§ **Exercise objective**
Write down every entry once more, exactly as it reads.

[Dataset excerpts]
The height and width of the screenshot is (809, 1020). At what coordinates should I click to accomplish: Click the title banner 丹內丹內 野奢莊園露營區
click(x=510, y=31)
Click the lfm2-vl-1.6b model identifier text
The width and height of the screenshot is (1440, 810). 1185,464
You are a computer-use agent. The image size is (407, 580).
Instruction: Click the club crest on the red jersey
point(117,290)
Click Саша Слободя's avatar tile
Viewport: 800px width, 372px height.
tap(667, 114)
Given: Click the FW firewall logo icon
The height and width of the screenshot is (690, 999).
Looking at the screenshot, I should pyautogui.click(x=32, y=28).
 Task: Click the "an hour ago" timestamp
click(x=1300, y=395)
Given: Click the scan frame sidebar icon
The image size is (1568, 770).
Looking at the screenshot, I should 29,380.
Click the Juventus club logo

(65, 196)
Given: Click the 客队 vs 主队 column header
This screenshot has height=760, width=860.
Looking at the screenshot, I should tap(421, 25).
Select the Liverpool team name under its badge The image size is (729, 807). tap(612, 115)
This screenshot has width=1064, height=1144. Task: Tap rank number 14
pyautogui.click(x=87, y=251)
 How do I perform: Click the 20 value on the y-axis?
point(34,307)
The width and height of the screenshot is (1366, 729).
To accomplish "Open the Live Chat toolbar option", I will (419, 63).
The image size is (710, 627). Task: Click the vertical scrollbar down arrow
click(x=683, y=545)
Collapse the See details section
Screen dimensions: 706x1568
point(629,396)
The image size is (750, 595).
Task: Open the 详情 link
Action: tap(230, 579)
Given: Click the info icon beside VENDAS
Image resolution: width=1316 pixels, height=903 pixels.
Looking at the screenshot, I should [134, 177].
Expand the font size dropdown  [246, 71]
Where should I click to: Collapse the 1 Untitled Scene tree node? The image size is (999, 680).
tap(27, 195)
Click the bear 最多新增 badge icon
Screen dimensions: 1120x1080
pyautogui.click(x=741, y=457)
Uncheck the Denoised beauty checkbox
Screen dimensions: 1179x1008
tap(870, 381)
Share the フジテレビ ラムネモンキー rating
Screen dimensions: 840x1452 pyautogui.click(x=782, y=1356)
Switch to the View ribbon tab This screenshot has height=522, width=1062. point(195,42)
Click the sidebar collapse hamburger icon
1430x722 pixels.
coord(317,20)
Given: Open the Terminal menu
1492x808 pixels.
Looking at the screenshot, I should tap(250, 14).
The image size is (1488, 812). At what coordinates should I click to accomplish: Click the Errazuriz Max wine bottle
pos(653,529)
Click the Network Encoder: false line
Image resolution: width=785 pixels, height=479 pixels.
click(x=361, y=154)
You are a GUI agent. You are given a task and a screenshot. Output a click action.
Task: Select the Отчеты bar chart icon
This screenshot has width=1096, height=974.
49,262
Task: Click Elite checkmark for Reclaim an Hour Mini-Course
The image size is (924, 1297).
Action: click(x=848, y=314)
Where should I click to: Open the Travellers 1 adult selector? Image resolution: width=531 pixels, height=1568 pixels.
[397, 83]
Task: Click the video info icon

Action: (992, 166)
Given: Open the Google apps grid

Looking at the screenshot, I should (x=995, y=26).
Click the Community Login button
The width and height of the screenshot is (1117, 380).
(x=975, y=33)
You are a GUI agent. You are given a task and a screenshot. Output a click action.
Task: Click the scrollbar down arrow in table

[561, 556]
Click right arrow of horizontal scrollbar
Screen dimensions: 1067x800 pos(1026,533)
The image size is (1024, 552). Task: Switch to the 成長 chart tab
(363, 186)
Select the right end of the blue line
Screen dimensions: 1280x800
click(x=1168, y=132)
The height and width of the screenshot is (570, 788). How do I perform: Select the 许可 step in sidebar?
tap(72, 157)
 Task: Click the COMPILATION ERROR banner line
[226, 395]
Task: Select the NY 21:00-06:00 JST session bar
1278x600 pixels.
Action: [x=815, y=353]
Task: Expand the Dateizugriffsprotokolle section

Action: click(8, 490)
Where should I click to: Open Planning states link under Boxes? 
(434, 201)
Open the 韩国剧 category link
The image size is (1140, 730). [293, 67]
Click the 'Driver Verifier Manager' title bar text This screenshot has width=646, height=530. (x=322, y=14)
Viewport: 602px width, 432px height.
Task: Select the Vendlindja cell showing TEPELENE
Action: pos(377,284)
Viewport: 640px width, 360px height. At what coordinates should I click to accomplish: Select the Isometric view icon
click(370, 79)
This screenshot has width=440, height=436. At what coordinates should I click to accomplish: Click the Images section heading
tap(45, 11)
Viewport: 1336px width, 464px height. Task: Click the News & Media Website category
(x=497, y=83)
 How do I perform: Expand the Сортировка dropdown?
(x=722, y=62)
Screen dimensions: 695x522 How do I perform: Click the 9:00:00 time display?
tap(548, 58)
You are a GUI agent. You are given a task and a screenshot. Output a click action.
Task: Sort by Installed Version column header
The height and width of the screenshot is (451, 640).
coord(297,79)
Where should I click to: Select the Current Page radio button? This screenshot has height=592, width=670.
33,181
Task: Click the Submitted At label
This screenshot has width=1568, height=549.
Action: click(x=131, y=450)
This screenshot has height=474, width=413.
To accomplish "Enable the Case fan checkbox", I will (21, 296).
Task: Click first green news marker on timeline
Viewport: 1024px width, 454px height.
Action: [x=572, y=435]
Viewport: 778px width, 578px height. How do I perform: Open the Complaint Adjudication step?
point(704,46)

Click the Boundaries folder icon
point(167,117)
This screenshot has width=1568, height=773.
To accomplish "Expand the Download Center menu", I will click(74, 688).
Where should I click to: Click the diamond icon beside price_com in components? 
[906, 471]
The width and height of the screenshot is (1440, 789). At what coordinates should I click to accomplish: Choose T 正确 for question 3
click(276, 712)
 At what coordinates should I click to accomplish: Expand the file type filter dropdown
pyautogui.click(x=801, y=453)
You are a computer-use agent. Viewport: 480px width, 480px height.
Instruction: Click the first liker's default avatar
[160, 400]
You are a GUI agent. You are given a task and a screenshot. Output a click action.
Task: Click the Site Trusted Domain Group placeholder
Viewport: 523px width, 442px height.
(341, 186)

§ **Written response**
The height and width of the screenshot is (809, 1020). At what coordinates should I click to accomplish: Click the title banner 丹內丹內 野奢莊園露營區
click(x=510, y=31)
Click the lfm2-vl-1.6b model identifier text
The width and height of the screenshot is (1440, 810). 1185,464
You are a computer-use agent. The image size is (407, 580).
Instruction: Click the club crest on the red jersey
point(117,290)
Click Саша Слободя's avatar tile
Viewport: 800px width, 372px height.
tap(667, 114)
Given: Click the FW firewall logo icon
The height and width of the screenshot is (690, 999).
Looking at the screenshot, I should pyautogui.click(x=32, y=28).
 Task: Click the "an hour ago" timestamp
click(x=1300, y=395)
Given: Click the scan frame sidebar icon
The image size is (1568, 770).
Looking at the screenshot, I should 29,380.
Click the Juventus club logo

(65, 196)
Given: Click the 客队 vs 主队 column header
This screenshot has height=760, width=860.
Looking at the screenshot, I should tap(421, 25).
Select the Liverpool team name under its badge The image size is (729, 807). tap(612, 115)
This screenshot has width=1064, height=1144. Task: Tap rank number 14
pyautogui.click(x=87, y=251)
 How do I perform: Click the 20 value on the y-axis?
point(34,307)
The width and height of the screenshot is (1366, 729).
To accomplish "Open the Live Chat toolbar option", I will (419, 63).
The image size is (710, 627). Task: Click the vertical scrollbar down arrow
click(x=683, y=545)
Collapse the See details section
Screen dimensions: 706x1568
point(629,396)
The image size is (750, 595).
Task: Open the 详情 link
Action: tap(230, 579)
Given: Click the info icon beside VENDAS
Image resolution: width=1316 pixels, height=903 pixels.
Looking at the screenshot, I should [134, 177].
Expand the font size dropdown  [246, 71]
Where should I click to: Collapse the 1 Untitled Scene tree node? The image size is (999, 680).
tap(27, 195)
Click the bear 最多新增 badge icon
Screen dimensions: 1120x1080
pyautogui.click(x=741, y=457)
Uncheck the Denoised beauty checkbox
Screen dimensions: 1179x1008
tap(870, 381)
Share the フジテレビ ラムネモンキー rating
Screen dimensions: 840x1452 pyautogui.click(x=782, y=1356)
Switch to the View ribbon tab This screenshot has height=522, width=1062. point(195,42)
Click the sidebar collapse hamburger icon
1430x722 pixels.
coord(317,20)
Given: Open the Terminal menu
1492x808 pixels.
Looking at the screenshot, I should tap(250, 14).
The image size is (1488, 812). At what coordinates should I click to accomplish: Click the Errazuriz Max wine bottle
pos(653,529)
Click the Network Encoder: false line
Image resolution: width=785 pixels, height=479 pixels.
click(x=361, y=154)
You are a GUI agent. You are given a task and a screenshot. Output a click action.
Task: Select the Отчеты bar chart icon
This screenshot has width=1096, height=974.
49,262
Task: Click Elite checkmark for Reclaim an Hour Mini-Course
The image size is (924, 1297).
Action: click(x=848, y=314)
Where should I click to: Open the Travellers 1 adult selector? Image resolution: width=531 pixels, height=1568 pixels.
[397, 83]
Task: Click the video info icon

Action: (992, 166)
Given: Open the Google apps grid

Looking at the screenshot, I should (x=995, y=26).
Click the Community Login button
The width and height of the screenshot is (1117, 380).
(x=975, y=33)
You are a GUI agent. You are given a task and a screenshot. Output a click action.
Task: Click the scrollbar down arrow in table

[561, 556]
Click right arrow of horizontal scrollbar
Screen dimensions: 1067x800 pos(1026,533)
The image size is (1024, 552). Task: Switch to the 成長 chart tab
(363, 186)
Select the right end of the blue line
Screen dimensions: 1280x800
click(x=1168, y=132)
The height and width of the screenshot is (570, 788). How do I perform: Select the 许可 step in sidebar?
tap(72, 157)
 Task: Click the COMPILATION ERROR banner line
[226, 395]
Task: Select the NY 21:00-06:00 JST session bar
1278x600 pixels.
Action: [x=815, y=353]
Task: Expand the Dateizugriffsprotokolle section

Action: click(8, 490)
Where should I click to: Open Planning states link under Boxes? 
(434, 201)
Open the 韩国剧 category link
The image size is (1140, 730). [293, 67]
Click the 'Driver Verifier Manager' title bar text This screenshot has width=646, height=530. (x=322, y=14)
Viewport: 602px width, 432px height.
Task: Select the Vendlindja cell showing TEPELENE
Action: pos(377,284)
Viewport: 640px width, 360px height. At what coordinates should I click to accomplish: Select the Isometric view icon
click(370, 79)
This screenshot has width=440, height=436. At what coordinates should I click to accomplish: Click the Images section heading
tap(45, 11)
Viewport: 1336px width, 464px height. Task: Click the News & Media Website category
(x=497, y=83)
 How do I perform: Expand the Сортировка dropdown?
(x=722, y=62)
Screen dimensions: 695x522 How do I perform: Click the 9:00:00 time display?
tap(548, 58)
You are a GUI agent. You are given a task and a screenshot. Output a click action.
Task: Sort by Installed Version column header
The height and width of the screenshot is (451, 640).
coord(297,79)
Where should I click to: Select the Current Page radio button? This screenshot has height=592, width=670.
33,181
Task: Click the Submitted At label
This screenshot has width=1568, height=549.
Action: click(x=131, y=450)
This screenshot has height=474, width=413.
To accomplish "Enable the Case fan checkbox", I will (21, 296).
Task: Click first green news marker on timeline
Viewport: 1024px width, 454px height.
Action: [x=572, y=435]
Viewport: 778px width, 578px height. How do I perform: Open the Complaint Adjudication step?
point(704,46)

Click the Boundaries folder icon
point(167,117)
This screenshot has width=1568, height=773.
To accomplish "Expand the Download Center menu", I will click(74, 688).
Where should I click to: Click the diamond icon beside price_com in components? 
[906, 471]
The width and height of the screenshot is (1440, 789). At what coordinates should I click to accomplish: Choose T 正确 for question 3
click(276, 712)
 At what coordinates should I click to accomplish: Expand the file type filter dropdown
pyautogui.click(x=801, y=453)
You are a computer-use agent. Viewport: 480px width, 480px height.
Instruction: Click the first liker's default avatar
[160, 400]
You are a GUI agent. You are given a task and a screenshot. Output a click action.
Task: Click the Site Trusted Domain Group placeholder
Viewport: 523px width, 442px height.
(341, 186)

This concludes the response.